— EXERCISE DIRECTIONS —
Exactly the lines from the line that has "Where should I" through the final line below are to be retyped, and the pictures are not.

Data records:
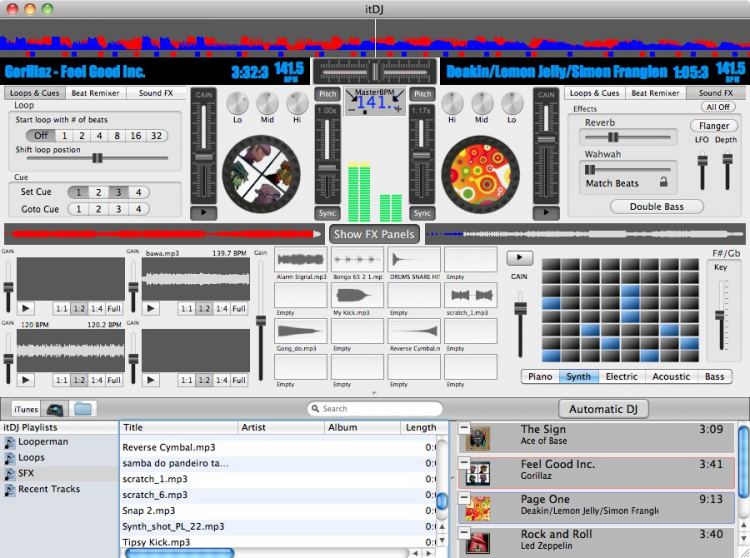Click the lock icon beside Match Beats
Screen dimensions: 750x558
(x=662, y=183)
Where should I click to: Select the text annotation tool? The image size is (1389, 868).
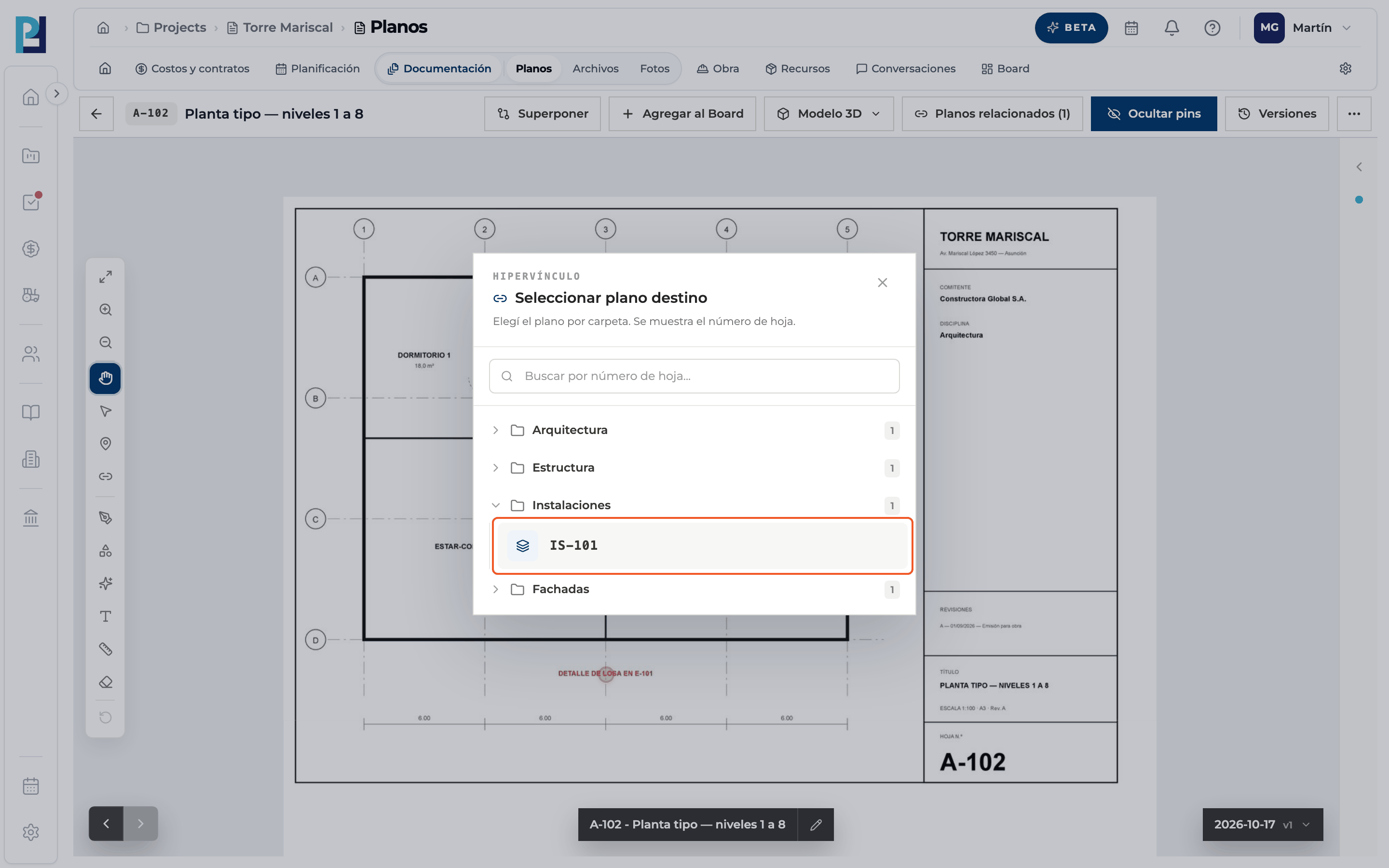click(105, 617)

— ANSWER SPACE —
Where should I click to: Select the text annotation tool? The image size is (1389, 868).
click(105, 617)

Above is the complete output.